• Task a:
From the passage on Venizélos' rise to power below, reproduce the part starting with "Venizélos was projected" and going on through "from the armed forces.", swapping "conspirators" for "plotters".

• Extracted text:
==================================================
Venizélos was projected from the provincial to the national stage as a consequence of a coup staged by the Military League, formed by disaffected army officers, from Goudi (at the outskirts of Athens) in 1909; this coup ushered in a persistent pattern of military involvement in politics during the 20th century. The conspirators demanded thoroughgoing reforms of both a nonmilitary and a military nature, the latter including the removal of the royal princes, who were held to favour the promotion of their own protégés, from the armed forces.
Venizélos' reformist program

The short-lived but forceful intervention of the military compelled the discredited political establishment to make way for Venizélos, who had not been compromised by involvement in the petty politics of the kingdom. In elections held in December 1910 Venizélos and his newly founded Liberal Party won more than four-fifths of the seats in parliament. His power legitimized through elections, Venizélos plunged into a wide-ranging program of constitutional reform, political modernization, and economic development, which he combined with an energetic espousal of the Great Idea. Some 50 amendments to the 1864 constitution were enacted; provision was made for land reform; innovations were made in the educational system; and legislation benefiting the working population was introduced. These moderately reformist policies inhibited the development of the powerful agrarian and socialist movements that developed elsewhere in the Balkans. British naval and French military missions were brought in to overhaul the armed forces. Venizélos' continuing political ascendancy was confirmed with a sweeping victory in elections held in 1912.
==================================================
• Task b:
In the listing that follows, copy out verbatim the lines starting with the line with "At what coordinates should I click to accomplish: Click Çıkış" and going on through the line with "coord(49,205)".

• Records to use:
==================================================
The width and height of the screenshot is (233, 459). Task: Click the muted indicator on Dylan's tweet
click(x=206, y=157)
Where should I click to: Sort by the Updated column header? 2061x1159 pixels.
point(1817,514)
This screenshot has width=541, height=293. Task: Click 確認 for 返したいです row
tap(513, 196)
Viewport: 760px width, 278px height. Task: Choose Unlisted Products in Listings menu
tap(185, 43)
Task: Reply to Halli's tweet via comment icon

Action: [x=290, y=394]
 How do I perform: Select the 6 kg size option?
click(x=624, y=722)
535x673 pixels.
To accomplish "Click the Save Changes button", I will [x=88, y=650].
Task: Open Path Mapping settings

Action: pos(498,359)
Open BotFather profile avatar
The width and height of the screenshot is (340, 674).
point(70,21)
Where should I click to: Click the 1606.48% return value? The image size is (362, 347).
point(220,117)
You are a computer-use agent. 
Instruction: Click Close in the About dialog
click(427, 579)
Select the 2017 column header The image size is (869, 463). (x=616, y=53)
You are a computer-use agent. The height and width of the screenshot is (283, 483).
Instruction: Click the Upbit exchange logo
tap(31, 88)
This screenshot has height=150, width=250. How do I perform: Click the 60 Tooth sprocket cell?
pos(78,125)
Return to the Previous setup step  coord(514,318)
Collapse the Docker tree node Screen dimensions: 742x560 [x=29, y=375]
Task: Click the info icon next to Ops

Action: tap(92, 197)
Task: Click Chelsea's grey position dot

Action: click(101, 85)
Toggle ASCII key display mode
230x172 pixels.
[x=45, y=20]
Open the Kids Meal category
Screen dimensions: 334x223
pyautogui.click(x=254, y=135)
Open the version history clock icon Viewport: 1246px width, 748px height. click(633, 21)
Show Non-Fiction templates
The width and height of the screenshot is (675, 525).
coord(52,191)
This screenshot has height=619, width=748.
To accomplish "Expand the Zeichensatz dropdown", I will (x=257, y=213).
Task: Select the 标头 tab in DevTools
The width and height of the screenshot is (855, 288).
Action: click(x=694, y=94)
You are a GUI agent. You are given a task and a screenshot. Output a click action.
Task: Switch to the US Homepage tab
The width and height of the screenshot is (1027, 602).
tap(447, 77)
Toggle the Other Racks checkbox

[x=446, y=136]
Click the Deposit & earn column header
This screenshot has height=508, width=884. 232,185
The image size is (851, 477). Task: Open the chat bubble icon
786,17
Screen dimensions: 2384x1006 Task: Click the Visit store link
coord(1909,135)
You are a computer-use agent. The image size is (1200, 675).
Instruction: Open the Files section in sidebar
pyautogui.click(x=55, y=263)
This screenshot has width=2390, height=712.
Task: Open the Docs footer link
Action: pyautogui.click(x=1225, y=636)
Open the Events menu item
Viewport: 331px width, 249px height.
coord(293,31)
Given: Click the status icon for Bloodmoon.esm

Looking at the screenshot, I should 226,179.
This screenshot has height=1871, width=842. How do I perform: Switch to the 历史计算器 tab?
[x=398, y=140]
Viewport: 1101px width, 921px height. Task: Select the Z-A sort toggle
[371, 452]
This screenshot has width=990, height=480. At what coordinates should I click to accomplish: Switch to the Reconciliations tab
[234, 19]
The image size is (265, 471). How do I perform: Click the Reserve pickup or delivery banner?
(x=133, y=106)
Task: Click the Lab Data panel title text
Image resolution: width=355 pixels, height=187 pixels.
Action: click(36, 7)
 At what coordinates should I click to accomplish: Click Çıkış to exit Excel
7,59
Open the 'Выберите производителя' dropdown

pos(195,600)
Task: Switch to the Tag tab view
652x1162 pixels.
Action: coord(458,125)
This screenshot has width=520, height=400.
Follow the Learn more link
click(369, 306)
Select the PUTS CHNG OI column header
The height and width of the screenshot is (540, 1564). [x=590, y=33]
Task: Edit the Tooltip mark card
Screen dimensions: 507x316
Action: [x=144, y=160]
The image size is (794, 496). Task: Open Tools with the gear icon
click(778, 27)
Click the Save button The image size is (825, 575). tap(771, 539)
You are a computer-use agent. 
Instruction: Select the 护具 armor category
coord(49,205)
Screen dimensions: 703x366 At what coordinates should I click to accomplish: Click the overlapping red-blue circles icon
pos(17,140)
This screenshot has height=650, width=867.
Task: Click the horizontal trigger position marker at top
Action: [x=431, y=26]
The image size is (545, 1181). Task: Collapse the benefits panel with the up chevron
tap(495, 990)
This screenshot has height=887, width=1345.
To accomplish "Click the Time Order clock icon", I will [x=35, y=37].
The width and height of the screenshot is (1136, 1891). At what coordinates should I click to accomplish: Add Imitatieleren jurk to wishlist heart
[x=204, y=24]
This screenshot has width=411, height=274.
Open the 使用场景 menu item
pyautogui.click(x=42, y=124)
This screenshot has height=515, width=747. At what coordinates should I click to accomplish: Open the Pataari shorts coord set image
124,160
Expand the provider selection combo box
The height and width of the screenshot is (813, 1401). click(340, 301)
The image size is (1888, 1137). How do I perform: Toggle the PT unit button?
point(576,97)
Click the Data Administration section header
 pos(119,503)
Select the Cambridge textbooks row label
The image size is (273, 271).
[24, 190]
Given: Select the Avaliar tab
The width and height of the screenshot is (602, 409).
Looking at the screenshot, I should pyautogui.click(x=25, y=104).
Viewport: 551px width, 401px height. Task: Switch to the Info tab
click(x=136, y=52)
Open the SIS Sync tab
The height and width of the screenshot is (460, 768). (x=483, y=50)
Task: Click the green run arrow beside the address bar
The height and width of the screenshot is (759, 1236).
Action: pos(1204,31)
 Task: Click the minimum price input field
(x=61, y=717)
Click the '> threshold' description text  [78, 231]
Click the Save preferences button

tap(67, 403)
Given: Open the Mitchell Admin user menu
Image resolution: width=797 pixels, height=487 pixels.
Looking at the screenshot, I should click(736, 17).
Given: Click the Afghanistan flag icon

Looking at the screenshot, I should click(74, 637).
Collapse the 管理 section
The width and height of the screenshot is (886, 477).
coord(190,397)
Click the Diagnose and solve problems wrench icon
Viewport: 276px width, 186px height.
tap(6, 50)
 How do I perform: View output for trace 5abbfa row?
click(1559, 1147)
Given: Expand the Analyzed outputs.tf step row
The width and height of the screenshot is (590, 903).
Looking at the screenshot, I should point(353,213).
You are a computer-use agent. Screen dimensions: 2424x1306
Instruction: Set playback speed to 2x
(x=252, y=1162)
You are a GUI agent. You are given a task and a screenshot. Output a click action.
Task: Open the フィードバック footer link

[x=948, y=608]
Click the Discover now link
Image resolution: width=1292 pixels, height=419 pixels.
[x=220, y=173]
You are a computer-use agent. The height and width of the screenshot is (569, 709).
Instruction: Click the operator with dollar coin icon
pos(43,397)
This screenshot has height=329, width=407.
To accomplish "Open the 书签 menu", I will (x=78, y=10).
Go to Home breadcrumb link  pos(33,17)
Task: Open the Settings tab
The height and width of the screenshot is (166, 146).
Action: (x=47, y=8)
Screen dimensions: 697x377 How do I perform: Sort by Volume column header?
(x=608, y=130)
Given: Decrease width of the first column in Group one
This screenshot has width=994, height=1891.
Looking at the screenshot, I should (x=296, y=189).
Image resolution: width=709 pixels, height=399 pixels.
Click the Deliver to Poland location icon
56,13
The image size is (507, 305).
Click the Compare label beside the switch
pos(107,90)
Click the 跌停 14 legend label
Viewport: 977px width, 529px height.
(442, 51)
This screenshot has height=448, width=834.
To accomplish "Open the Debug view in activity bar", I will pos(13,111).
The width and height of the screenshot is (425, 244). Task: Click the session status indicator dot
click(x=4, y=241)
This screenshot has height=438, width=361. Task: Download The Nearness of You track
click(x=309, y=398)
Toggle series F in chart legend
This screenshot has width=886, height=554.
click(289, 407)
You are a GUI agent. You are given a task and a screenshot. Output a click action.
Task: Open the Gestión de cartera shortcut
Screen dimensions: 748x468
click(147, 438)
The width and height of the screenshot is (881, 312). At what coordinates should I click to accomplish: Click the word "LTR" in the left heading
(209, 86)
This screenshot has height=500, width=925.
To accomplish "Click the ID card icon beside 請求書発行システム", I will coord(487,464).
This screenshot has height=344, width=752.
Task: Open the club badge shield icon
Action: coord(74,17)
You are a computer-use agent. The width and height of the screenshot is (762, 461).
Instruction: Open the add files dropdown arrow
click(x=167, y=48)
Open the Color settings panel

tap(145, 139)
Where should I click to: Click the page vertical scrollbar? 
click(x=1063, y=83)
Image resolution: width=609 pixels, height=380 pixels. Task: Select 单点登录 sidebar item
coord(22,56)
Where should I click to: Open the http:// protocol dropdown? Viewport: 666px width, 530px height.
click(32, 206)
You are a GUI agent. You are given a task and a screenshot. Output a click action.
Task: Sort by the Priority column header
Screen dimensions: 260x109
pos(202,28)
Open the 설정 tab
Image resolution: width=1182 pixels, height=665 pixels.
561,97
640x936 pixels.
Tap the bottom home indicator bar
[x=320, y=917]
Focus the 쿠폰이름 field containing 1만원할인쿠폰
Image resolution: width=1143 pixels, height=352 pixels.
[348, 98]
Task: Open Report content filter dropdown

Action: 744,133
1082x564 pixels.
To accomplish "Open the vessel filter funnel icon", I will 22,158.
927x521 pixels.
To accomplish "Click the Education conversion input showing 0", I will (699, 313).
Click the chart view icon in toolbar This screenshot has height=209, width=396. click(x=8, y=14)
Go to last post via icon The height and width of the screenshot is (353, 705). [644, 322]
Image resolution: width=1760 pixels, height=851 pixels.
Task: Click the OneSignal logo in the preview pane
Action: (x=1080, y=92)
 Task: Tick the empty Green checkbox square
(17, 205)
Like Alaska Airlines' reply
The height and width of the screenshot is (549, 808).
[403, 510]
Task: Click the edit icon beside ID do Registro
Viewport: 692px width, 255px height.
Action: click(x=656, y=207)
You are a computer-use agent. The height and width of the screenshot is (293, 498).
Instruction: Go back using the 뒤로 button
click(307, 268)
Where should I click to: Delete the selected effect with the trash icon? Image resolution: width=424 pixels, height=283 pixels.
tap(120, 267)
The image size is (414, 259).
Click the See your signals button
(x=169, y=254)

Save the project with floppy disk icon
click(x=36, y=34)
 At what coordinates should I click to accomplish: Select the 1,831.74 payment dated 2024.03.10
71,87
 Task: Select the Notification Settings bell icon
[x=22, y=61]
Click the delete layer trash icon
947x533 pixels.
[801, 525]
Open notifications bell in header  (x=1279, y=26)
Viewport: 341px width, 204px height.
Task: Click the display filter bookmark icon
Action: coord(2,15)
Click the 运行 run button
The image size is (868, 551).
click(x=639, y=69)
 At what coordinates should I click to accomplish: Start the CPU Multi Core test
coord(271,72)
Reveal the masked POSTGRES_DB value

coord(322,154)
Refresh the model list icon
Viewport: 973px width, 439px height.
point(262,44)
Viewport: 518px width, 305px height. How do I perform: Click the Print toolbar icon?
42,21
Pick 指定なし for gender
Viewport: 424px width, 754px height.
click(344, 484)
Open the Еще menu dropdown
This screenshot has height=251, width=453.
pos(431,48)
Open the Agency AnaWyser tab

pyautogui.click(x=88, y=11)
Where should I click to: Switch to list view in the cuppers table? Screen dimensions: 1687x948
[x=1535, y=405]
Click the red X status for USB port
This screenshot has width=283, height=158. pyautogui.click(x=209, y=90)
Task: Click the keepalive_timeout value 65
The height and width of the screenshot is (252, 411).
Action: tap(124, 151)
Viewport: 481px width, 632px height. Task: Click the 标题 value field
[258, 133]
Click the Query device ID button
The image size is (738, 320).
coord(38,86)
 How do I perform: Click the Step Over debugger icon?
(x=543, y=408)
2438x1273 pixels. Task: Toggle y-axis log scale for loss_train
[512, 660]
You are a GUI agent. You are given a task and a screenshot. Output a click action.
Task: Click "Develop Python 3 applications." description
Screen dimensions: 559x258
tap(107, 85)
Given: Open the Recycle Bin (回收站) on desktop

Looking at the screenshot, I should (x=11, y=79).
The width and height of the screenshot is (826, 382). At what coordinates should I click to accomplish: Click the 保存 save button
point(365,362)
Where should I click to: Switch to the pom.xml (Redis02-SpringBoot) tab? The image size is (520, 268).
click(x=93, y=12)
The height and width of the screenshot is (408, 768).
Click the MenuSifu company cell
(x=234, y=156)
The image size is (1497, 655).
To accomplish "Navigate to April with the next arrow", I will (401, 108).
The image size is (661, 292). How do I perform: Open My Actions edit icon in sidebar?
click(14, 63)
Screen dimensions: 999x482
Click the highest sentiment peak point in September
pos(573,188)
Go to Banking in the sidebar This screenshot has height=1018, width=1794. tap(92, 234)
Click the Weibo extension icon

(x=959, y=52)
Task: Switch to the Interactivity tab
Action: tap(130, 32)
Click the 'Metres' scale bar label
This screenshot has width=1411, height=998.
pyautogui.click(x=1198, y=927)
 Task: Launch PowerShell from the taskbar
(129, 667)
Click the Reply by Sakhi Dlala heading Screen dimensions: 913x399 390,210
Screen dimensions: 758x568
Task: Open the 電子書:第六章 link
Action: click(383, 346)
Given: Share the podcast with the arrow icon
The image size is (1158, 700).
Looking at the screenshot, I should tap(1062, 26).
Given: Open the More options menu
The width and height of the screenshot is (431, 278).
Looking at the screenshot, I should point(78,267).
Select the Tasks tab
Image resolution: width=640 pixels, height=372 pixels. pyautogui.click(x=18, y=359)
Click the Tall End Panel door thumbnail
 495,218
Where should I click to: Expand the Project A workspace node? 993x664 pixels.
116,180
==================================================
• Problem solution a:
Venizélos was projected from the provincial to the national stage as a consequence of a coup staged by the Military League, formed by disaffected army officers, from Goudi (at the outskirts of Athens) in 1909; this coup ushered in a persistent pattern of military involvement in politics during the 20th century. The plotters demanded thoroughgoing reforms of both a nonmilitary and a military nature, the latter including the removal of the royal princes, who were held to favour the promotion of their own protégés, from the armed forces.

• Problem solution b:
 At what coordinates should I click to accomplish: Click Çıkış to exit Excel
7,59
Open the 'Выберите производителя' dropdown

pos(195,600)
Task: Switch to the Tag tab view
652x1162 pixels.
Action: coord(458,125)
This screenshot has width=520, height=400.
Follow the Learn more link
click(369, 306)
Select the PUTS CHNG OI column header
The height and width of the screenshot is (540, 1564). [x=590, y=33]
Task: Edit the Tooltip mark card
Screen dimensions: 507x316
Action: [x=144, y=160]
The image size is (794, 496). Task: Open Tools with the gear icon
click(778, 27)
Click the Save button The image size is (825, 575). tap(771, 539)
You are a computer-use agent. 
Instruction: Select the 护具 armor category
coord(49,205)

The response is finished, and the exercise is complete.